Another time one story involves a shipwrecked sailor whose only tie to other people is the Restaurant. After he is saved and brought back to civilization a pair of siren siblings who find his old island home use his notes he wrote while a castaway to visit the restaurant. Each time the live of the customers intersect the story neatly expands the history of the fantasy world without long expositions dumps.
Of course I could not do this whole Manga of the Month and not describe the food. It is just as important as the characters and the setting. Being a Western Restaurant the menu is quite diverse with dishes from all over the world although the menu is a little more titled towards the Japanese impression of Western food than an extremely obscure culinary guide. Expect more Chicken Curry and Carpaccio than Fufu and Stroopwafel.
The real star is the combination of the visuals and the descriptions. The dishes look wonderful and like any great food manga the mouth-watering descriptions are what really sells the experience. The detailed experiences of the taste and texture of the food mixed with the customers joy when eating really makes it that you can almost smell what they are eating. You need that visceral connection to the meals for everything to come together.
If you have been watching the anime there are some differences to make reading the manga worth your while. First of all the stories occur in a different order in the anime and manga. The first episode of the anime introduces the Red Queen and then Aletta whereas the manga starts with Sarah Gold and then moves on to Aletta.

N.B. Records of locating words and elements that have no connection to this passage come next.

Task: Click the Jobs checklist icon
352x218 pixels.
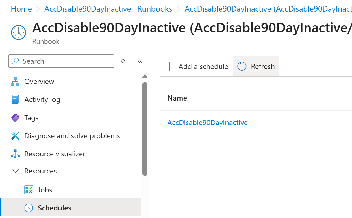Action: click(29, 190)
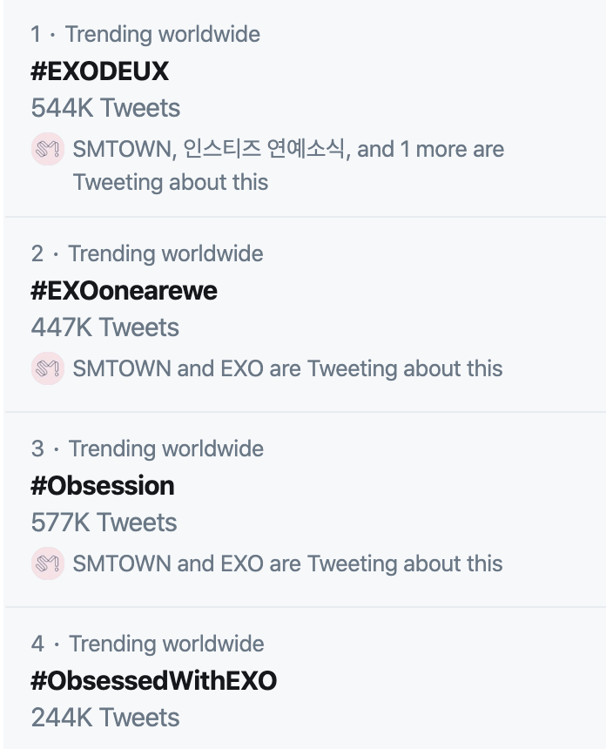Open the #EXODEUX trending hashtag
This screenshot has height=749, width=606.
[x=100, y=71]
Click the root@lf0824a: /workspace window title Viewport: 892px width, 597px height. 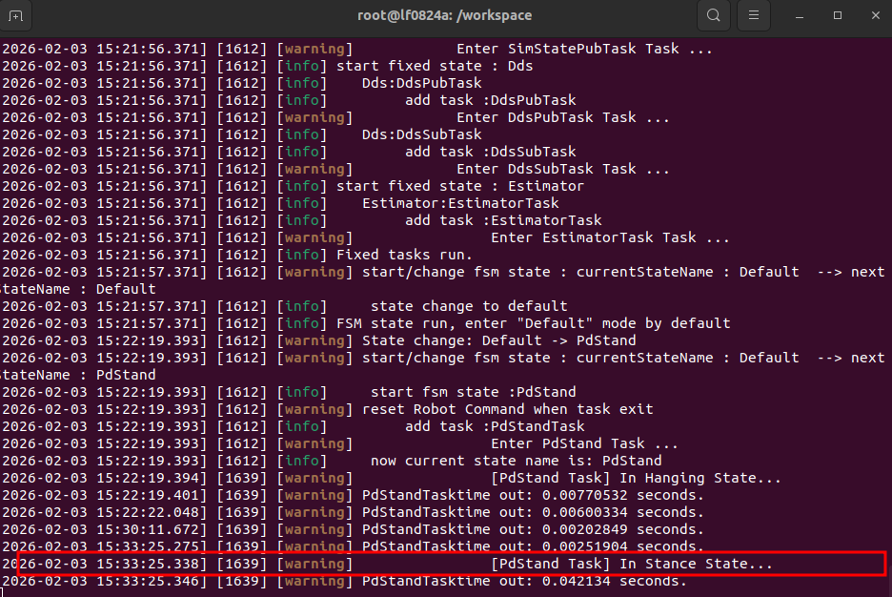pos(445,15)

From there the patrons continue to be introduced at their own pace in both mediums. It is not a huge change but it means certain bits of world building get traded from one story to another. Also blocks of exposition and world building seem to shift a bit as well.
The bigger and more interesting difference is that the restaurant always just seems so much more busy in the manga. I get the feeling that to save on costs in the anime they only draws the characters they absolutely need for the episode and maybe one or two additional patrons for color. In the manga it is almost always a full house unless it is a plot detail. This really makes the place feel like a grand meeting point for people from all over the fantasy world. Part D&D Adventurer’s Inn and part otherworldly Cheers. I get impression this is closer to the vibe of the resturant in the original novels.
If you’re looking for a foodie series with an interesting twist, a healing manga with a little more energy, or a fantasy world with a little less murder and mayhem then you might want to check out Restaurant to Another World. Just be warned like any good story about food you should never read it on an empty stomach.